> Exercise requirements:
Print all the records exactly as they stand.

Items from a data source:
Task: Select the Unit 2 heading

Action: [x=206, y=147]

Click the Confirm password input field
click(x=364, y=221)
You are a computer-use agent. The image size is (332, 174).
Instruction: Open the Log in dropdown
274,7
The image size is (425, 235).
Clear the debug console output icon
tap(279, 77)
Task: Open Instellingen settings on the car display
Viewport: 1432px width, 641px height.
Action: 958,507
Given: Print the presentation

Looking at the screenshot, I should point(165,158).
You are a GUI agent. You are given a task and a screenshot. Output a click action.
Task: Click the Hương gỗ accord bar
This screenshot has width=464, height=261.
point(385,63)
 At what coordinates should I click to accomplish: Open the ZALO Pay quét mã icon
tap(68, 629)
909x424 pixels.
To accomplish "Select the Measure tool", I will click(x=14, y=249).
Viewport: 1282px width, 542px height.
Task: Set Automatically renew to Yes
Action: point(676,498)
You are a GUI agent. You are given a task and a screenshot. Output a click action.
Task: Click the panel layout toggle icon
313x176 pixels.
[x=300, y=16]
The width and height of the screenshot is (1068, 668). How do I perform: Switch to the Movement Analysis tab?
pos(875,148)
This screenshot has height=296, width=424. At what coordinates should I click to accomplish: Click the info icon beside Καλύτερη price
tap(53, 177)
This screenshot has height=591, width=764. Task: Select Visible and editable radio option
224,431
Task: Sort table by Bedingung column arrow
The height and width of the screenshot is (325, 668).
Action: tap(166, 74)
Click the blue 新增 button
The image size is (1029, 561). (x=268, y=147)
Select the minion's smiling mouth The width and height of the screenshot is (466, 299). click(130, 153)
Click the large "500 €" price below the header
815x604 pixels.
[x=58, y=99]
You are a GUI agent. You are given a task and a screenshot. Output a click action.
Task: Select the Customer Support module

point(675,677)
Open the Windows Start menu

> Solution to this exercise:
Task: Select the Unit 2 heading

Action: [x=206, y=147]

Click the Confirm password input field
click(x=364, y=221)
You are a computer-use agent. The image size is (332, 174).
Instruction: Open the Log in dropdown
274,7
The image size is (425, 235).
Clear the debug console output icon
tap(279, 77)
Task: Open Instellingen settings on the car display
Viewport: 1432px width, 641px height.
Action: 958,507
Given: Print the presentation

Looking at the screenshot, I should point(165,158).
You are a GUI agent. You are given a task and a screenshot. Output a click action.
Task: Click the Hương gỗ accord bar
This screenshot has width=464, height=261.
point(385,63)
 At what coordinates should I click to accomplish: Open the ZALO Pay quét mã icon
tap(68, 629)
909x424 pixels.
To accomplish "Select the Measure tool", I will click(x=14, y=249).
Viewport: 1282px width, 542px height.
Task: Set Automatically renew to Yes
Action: point(676,498)
You are a GUI agent. You are given a task and a screenshot. Output a click action.
Task: Click the panel layout toggle icon
313x176 pixels.
[x=300, y=16]
The width and height of the screenshot is (1068, 668). How do I perform: Switch to the Movement Analysis tab?
pos(875,148)
This screenshot has height=296, width=424. At what coordinates should I click to accomplish: Click the info icon beside Καλύτερη price
tap(53, 177)
This screenshot has height=591, width=764. Task: Select Visible and editable radio option
224,431
Task: Sort table by Bedingung column arrow
The height and width of the screenshot is (325, 668).
Action: tap(166, 74)
Click the blue 新增 button
The image size is (1029, 561). (x=268, y=147)
Select the minion's smiling mouth The width and height of the screenshot is (466, 299). click(130, 153)
Click the large "500 €" price below the header
815x604 pixels.
[x=58, y=99]
You are a GUI agent. You are given a task and a screenshot. Output a click action.
Task: Select the Customer Support module

point(675,677)
Open the Windows Start menu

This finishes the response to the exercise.